Measuring effectiveness of primary prevention of family violence in a regional setting
Family and domestic violence (FDV) is a major health and social issue affecting one in six Australian women and one in 16 men (AIHW 2018). Regional areas have distinctive attitudes and experiences of FDV compared to metropolitan areas and wider Australia. In the City of Greater Geraldton, a Western Australian regional area with a population ~39,000 (ABS 2016), rates of assault by a family member are 2.4 times the state rate/100,000 and 3.3 times the metro rate/100,000 (WA Police 2021).
To assist community prevention efforts, a community-wide survey, the Local Community Attitudes and Exposure to Violence Survey (LCAEVS), was designed as a surveillance and monitoring tool to inform and measure the effectiveness of a regional FDV primary prevention strategy. The local survey was adapted from the ANROWS National Community Attitudes to Violence Against Women Survey (NCAS) 2017 (ANROWS 2017).
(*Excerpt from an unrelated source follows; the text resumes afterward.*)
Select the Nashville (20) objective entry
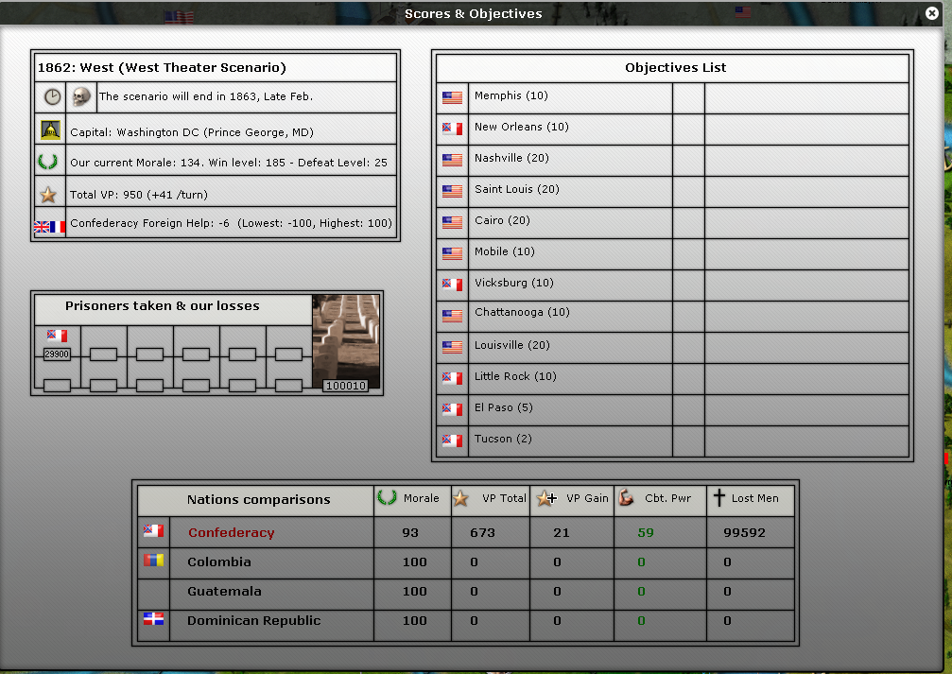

Analysis of LCAEVS responses were completed by sociodemographic subgroups – sex, age, Aboriginal identification and education level – and results were compared to NCAS results where possible.
We present the results from the baseline survey (2019).
Results:
- The local survey showed high rates of FDV behaviours reportedly present in the community.
- Compared to the NCAS, the LCAEVS results for ‘Attitudes of Violence Against Women’ and ‘Attitudes Towards Gender Equality’ were generally more supportive of non-violence and gender equality than those reported in the NCAS.
- Knowledge and attitudes towards gender equality and FDV were shown to be highly influenced by gender, with significant differences between males and females in their knowledge regarding behaviours that are considered as domestic violence, including physical violence, non-physical aggression threats of violence.
- There were also significant differences between males and females in their attitudes towards violence, with males more likely to excuse violence and to diminish the responsibility of the perpetrator, and more believing that a woman is at least partially responsible for a violent act against them.
- There were also significant differences in attitudes towards gender equality, with females being less likely to believe in rigid gender stereotypes.
- Compared to the NCAS, fewer people reported knowing where to seek help for FDV locally.
- This whole-of-community baseline survey will be used to inform: the targeting of local primary prevention messages through education, media and community discussions to help address the ongoing drivers of FDV; and monitoring of changes to these measurements over time, to inform the local primary prevention program impact evaluation.